## INSTRUCTIONS FOR THE TASK
Between the line containing "You are a computer-use agent." and the line containing "Instruction: Switch to" lies a run of lines; give that run again exactly, with both of those lines, and nothing else from the entries below.

## MATERIAL FOR THIS EXERCISE
--------------------------------------------------
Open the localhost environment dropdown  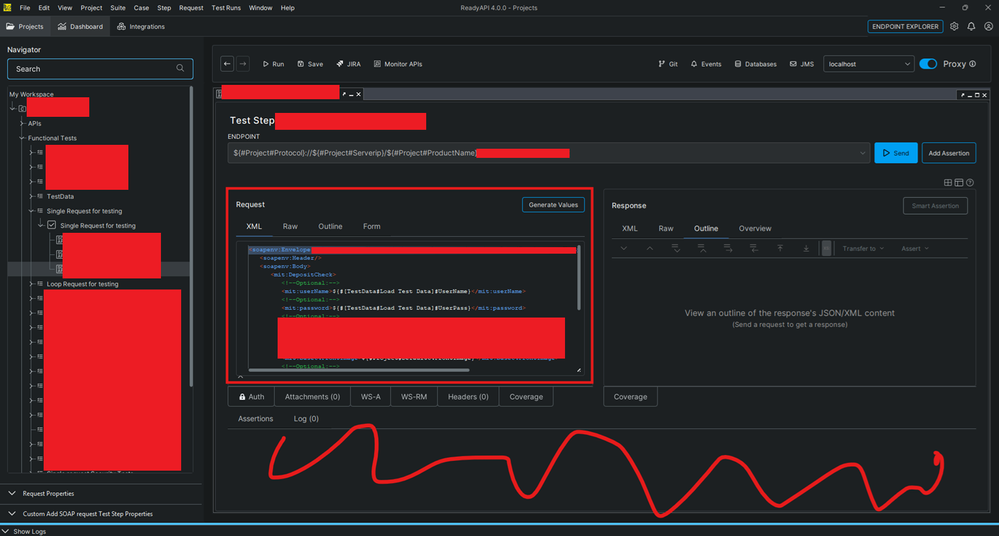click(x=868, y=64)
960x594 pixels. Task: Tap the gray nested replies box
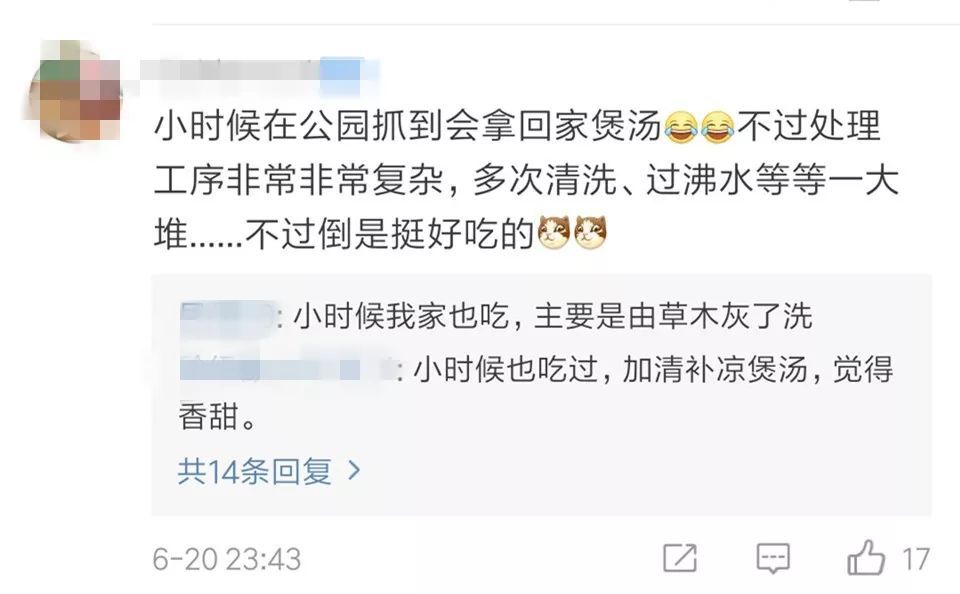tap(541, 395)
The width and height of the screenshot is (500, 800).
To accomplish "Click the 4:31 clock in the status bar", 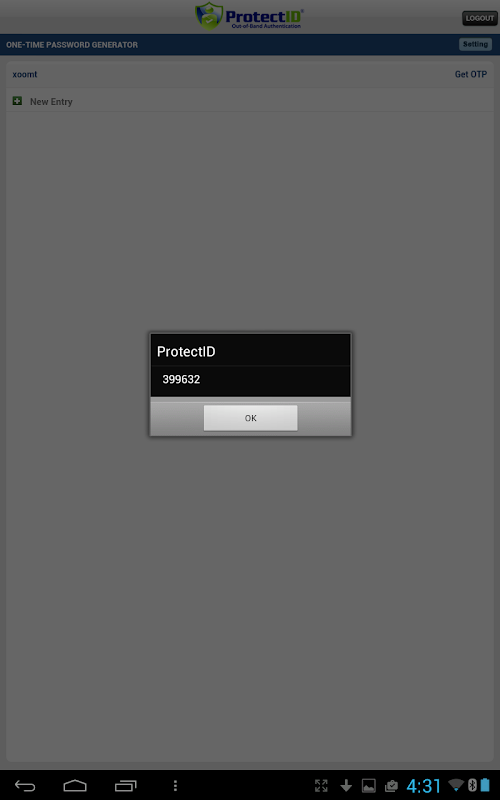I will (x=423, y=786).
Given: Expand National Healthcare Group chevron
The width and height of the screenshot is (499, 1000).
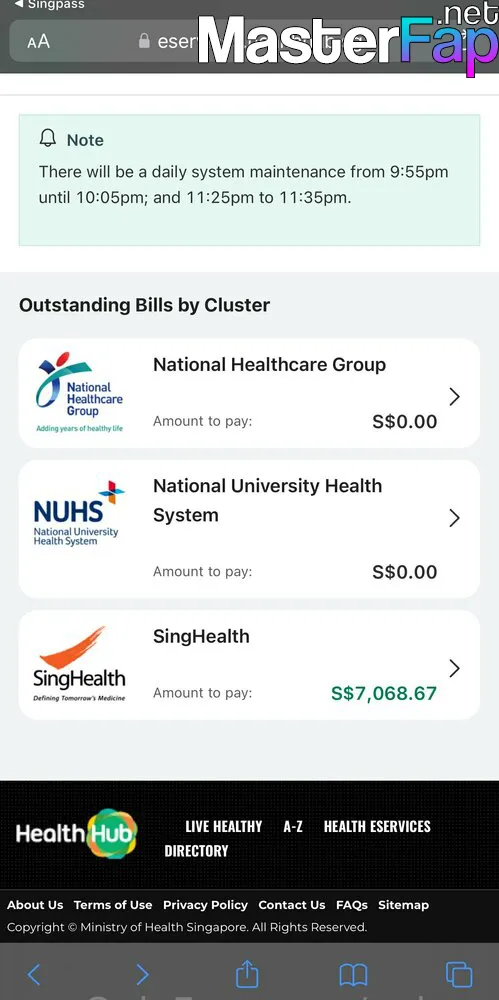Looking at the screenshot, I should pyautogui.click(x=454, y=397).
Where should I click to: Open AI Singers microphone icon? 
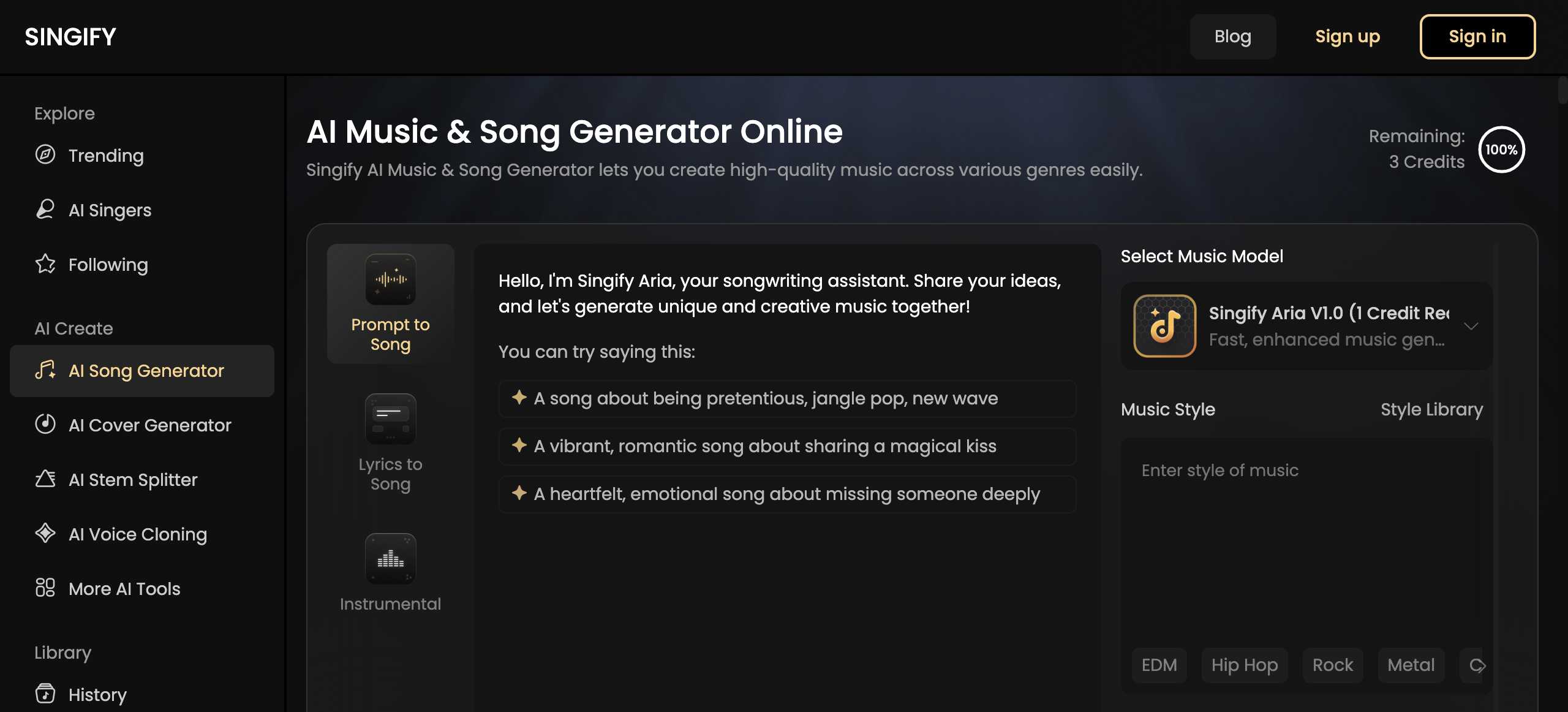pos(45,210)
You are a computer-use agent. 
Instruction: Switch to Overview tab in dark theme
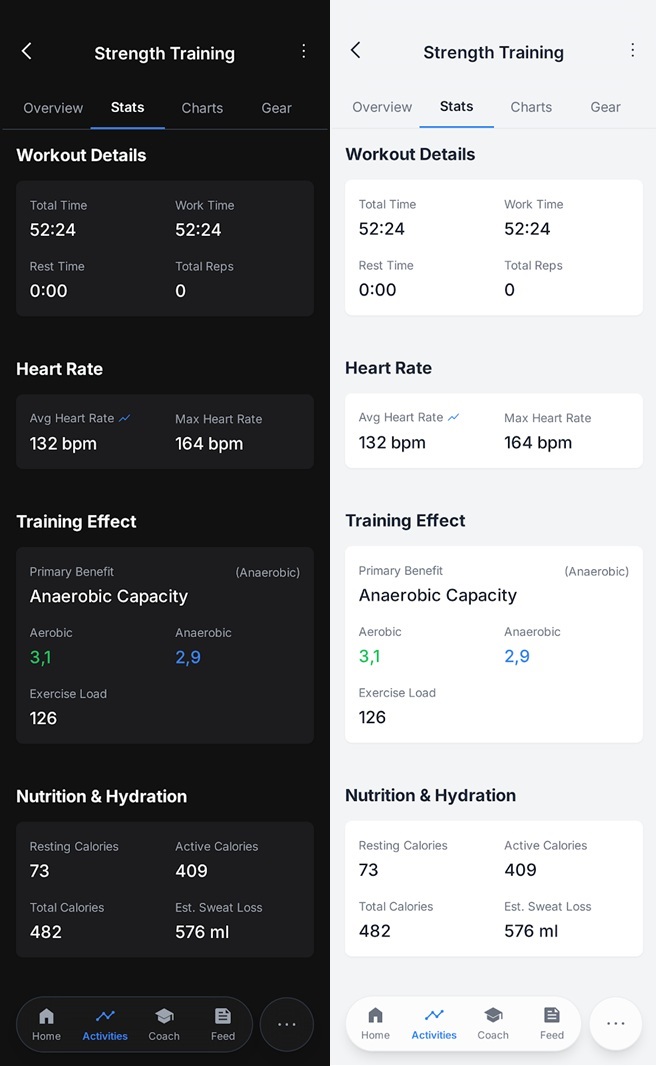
--------------------------------------------------
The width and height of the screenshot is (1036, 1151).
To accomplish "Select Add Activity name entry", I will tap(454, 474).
--------------------------------------------------
## SOLUTION TO THIS TASK
You are a computer-use agent. 
Instruction: Switch to Overview tab in dark theme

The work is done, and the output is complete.